Bonjour, je m’appelle Martine. En fait ce n’est pas mon vrai prénom. Aucune importance pour vous chers lecteurs, chères lectrices, je sais. Mais je n’aimerais pas que l’on me reconnaisse, surtout mes proches. Ce pseudonyme m’offre une sorte de protection, de virginité. Enfin quand je dis virginité le terme n’est guère approprié. Il faut dire que mon récit, celui que je vais vous décrire, est une histoire sensuelle.  Écrire des textes charnels est une respiration, une nécessité. Comme tout être humain, homme ou femme, hétéro ou homo, je rêve la nuit à des scènes osées. Le jour aussi d’ailleurs mes fantasmes construisent un univers dont je suis la seule à frémir, dommage ! Partagé avec mon époux mes songes sensuels, mieux vaut ne pas y penser une seconde. Il ne comprendrait  pas. Ça virilité de mâle en prendrait un coup. À ces yeux, seul un homme peut avoir des fantaisies érotiques et les assouvir. Mon mari s’absente souvent depuis quelques temps. Je le soupçonne de me tromper. Je suis sur qu’il trempe sa plume dans l’encrier de quelques dames de ses connaissances. Il me délaisse. Ce n’est pas fait pour me décevoir, j’y trouve un plaisir personnel. L’écriture en fait partir. Pas n’importe quel récit. Mes nouvelles érotiques, je  les couche sur papier en cachette de mon mari. Je les mets à disposition sur un site internet à la lecture du public, bien sur toujours sous un pseudonyme.

Je vais donc vous raconter ma dernière inspiration. J’espère que cet écrit vous ouvrira la porte d’un autre monde, celui de la sexualité sans tabou, sans la censure religieuse, sans l’hypocrisie de la moralité.

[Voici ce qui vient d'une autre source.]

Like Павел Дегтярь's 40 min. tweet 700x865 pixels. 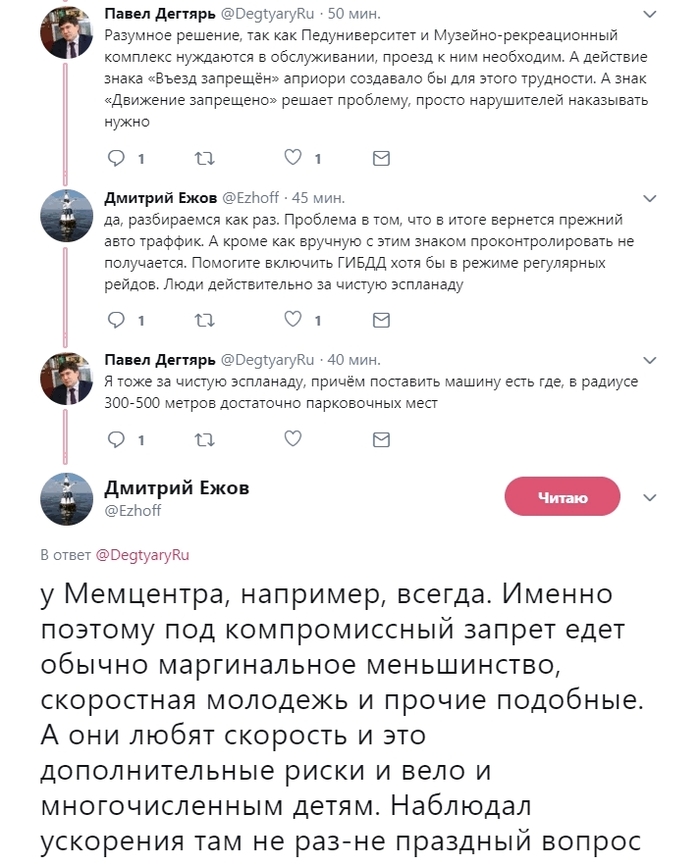[x=293, y=438]
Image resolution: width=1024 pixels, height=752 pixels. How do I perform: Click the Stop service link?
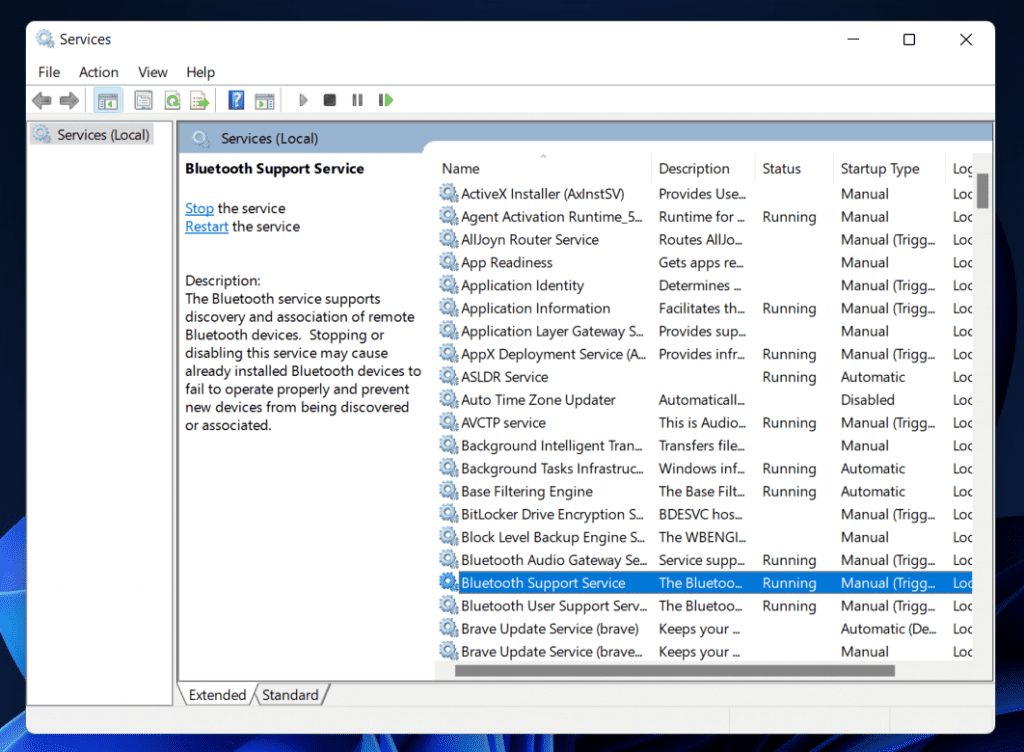(x=199, y=208)
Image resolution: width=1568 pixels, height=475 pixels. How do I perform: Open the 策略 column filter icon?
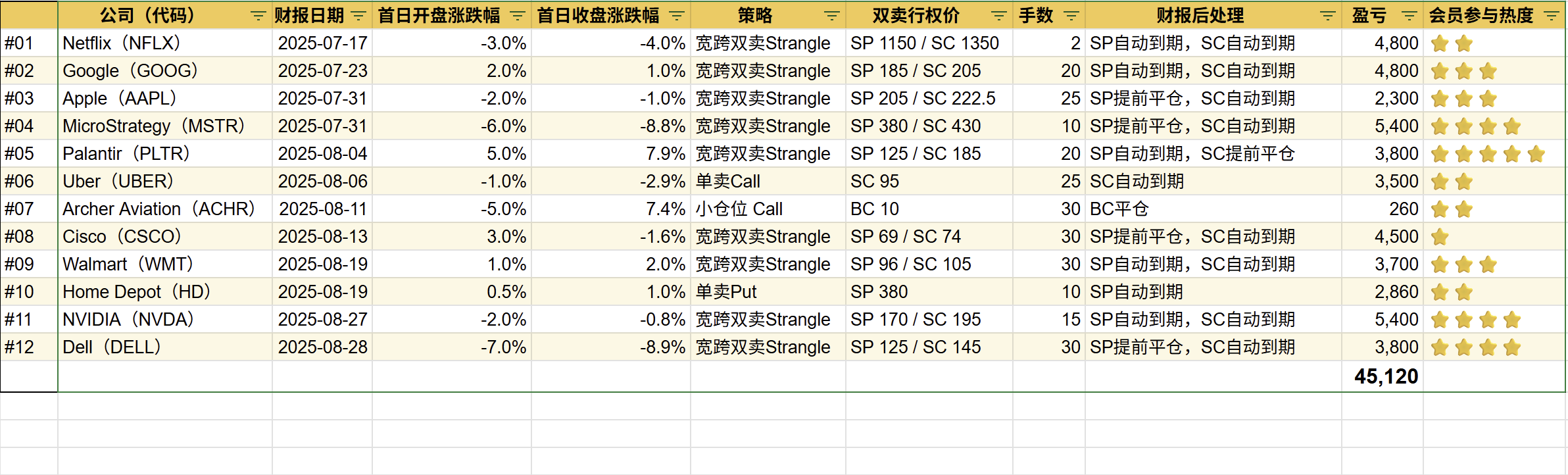pos(832,16)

J’avais jeté mon dévolu sur un homme que j’estimais sur le déclin. Moi-même, âgé de la cinquantaine, je voyais mon corps se transformer, s’étioler. Il n’y a rien de grave. Ainsi passe le temps, se courbe nos dos par les ans qui pèsent sur nous. J’avais élaboré une sorte de pièce de théâtre où le premier rôle, celui de l’homme, serait tenu par un voisin. Il ne le savait pas. C’est là tout le sel du scénario : faire partager par un inconnu mon désir érotique. Il ne savait rien de moi, ne me connaissait pas. Je ne savais rien ou si peu de lui. Je ne le connaissais pas. Depuis plusieurs semaines, je surveillais l’objet de mes délires. Il vivait seul dans l’appartement en face du mien. Son immeuble n’avait pas de concierge, on y entrait facilement : démarcheurs, préposé de la poste… ne s’en privaient aucunement. Pas de témoin à craindre lors de ma venue. Je pouvais pénétrer l’immeuble et grimper chez lui, au deuxième étage d’après la boite aux lettres. J’avais mené une enquête policière. Je savais tout de son alimentation pour l’avoir maintes fois suivi dans la supérette. Je l’avais, à son insu, suivi dans ses pérégrinations urbaines. Dans le parc où, tous les jours à la même heure, il se posait sur un banc pour révasser. Dans sa supérette habituelle où il achetait son alimentation. Pendant toutes ses observations, je ne l’avais jamais vu avec une femme. La place était libre !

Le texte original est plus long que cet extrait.